My client just informed me that new hardware is available for our DB
server.
. Intel Core 2 Quads Quad
. 48 GB RAM
. 4 Disk RAID drive (RAID level TBD)
I have put the ugly details of what we do with our DB below, as well
as the
postgres.conf settings. But, to summarize: we have a PostgreSQL 8.3.6 DB
with very large tables and the server is always busy serving a constant
stream of single-row UPDATEs and INSERTs from parallel automated
processes.
There are less than 10 users, as the server is devoted to the KB
production
system.
My questions:
1) Which RAID level would you recommend
2) Which Windows OS would you recommend? (currently 2008 x64 Server)
3) If we were to port to a *NIX flavour, which would you recommend?
(which
support trouble-free PG builds/makes please!)
4) Is this the right PG version for our needs?
Thanks,
Carlo
The details of our use:
. The DB hosts is a data warehouse and a knowledgebase (KB) tracking the
professional information of 1.3M individuals.
. The KB tables related to these 130M individuals are naturally also
large
. The DB is in a perpetual state of serving TCL-scripted Extract,
Transform
and Load (ETL) processes
. These ETL processes typically run 10 at-a-time (i.e. in parallel)
. We would like to run more, but the server appears to be the bottleneck
. The ETL write processes are 99% single row UPDATEs or INSERTs.
. There are few, if any DELETEs
. The ETL source data are "import tables"
. The import tables are permanently kept in the data warehouse so
that we
can trace the original source of any information.
. There are 6000+ and counting
. The import tables number from dozens to hundreds of thousands of rows.
They rarely require more than a pkey index.
. Linking the KB to the source import date requires an "audit table"
of 500M
rows, and counting.
. The size of the audit table makes it very difficult to manage,
especially
if we need to modify the design.
. Because we query the audit table different ways to audit the ETL
processes
decisions, almost every column in the audit table is indexed.

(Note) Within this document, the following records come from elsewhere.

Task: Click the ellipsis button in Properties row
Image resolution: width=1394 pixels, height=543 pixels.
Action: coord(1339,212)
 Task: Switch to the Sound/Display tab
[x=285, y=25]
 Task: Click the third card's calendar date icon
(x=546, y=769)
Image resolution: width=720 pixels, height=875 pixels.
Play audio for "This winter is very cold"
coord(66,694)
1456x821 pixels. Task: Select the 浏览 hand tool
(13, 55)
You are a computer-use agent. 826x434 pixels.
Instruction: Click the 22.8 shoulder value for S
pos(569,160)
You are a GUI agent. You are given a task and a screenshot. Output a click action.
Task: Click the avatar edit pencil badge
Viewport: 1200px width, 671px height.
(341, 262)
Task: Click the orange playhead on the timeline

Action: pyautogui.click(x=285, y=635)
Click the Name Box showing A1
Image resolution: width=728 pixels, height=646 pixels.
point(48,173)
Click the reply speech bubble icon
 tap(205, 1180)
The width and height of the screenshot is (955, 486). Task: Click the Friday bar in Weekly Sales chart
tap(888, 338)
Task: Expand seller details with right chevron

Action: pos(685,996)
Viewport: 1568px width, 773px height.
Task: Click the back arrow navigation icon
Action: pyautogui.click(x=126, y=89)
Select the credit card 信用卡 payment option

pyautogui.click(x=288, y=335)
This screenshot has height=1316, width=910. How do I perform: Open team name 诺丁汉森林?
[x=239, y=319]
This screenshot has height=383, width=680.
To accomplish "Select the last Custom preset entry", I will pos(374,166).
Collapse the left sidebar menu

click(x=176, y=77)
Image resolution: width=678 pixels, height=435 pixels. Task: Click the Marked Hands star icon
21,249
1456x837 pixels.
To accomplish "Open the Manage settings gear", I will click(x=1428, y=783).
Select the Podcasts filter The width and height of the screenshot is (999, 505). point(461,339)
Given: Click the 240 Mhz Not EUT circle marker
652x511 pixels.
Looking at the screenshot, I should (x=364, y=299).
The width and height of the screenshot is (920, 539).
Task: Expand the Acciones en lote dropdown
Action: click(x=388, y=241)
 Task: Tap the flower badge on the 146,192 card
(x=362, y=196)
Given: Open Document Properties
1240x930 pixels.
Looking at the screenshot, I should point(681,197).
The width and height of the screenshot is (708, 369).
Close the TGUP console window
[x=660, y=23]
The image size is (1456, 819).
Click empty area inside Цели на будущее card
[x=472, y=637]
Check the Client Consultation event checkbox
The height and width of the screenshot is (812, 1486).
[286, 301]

. The maximum number of physical users is 10 and these users RARELY
perform
any kind of write
. By contrast, the 10+ ETL processes are writing constantly
. We find that internal stats drift, for whatever reason, causing row
seq
scans instead of index scans.
. So far, we have never seen a situation where a seq scan has improved
performance, which I would attribute to the size of the tables
. We believe our requirements are exceptional, and we would benefit
immensely from setting up the PG planner to always favour index-oriented
decisions - which seems to contradict everything that PG advice
suggests as
best practice.
Current non-default conf settings are:
autovacuum = on
autovacuum_analyze_scale_factor = 0.1
autovacuum_analyze_threshold = 250
autovacuum_naptime = 1min
autovacuum_vacuum_scale_factor = 0.2
autovacuum_vacuum_threshold = 500
bgwriter_lru_maxpages = 100
checkpoint_segments = 64
checkpoint_warning = 290
datestyle = 'iso, mdy'
default_text_search_config = 'pg_catalog.english'
lc_messages = 'C'
lc_monetary = 'C'
lc_numeric = 'C'
lc_time = 'C'
log_destination = 'stderr'
log_line_prefix = '%t '
logging_collector = on
maintenance_work_mem = 16MB
max_connections = 200
max_fsm_pages = 204800
max_locks_per_transaction = 128
port = 5432
shared_buffers = 500MB
vacuum_cost_delay = 100
work_mem = 512MB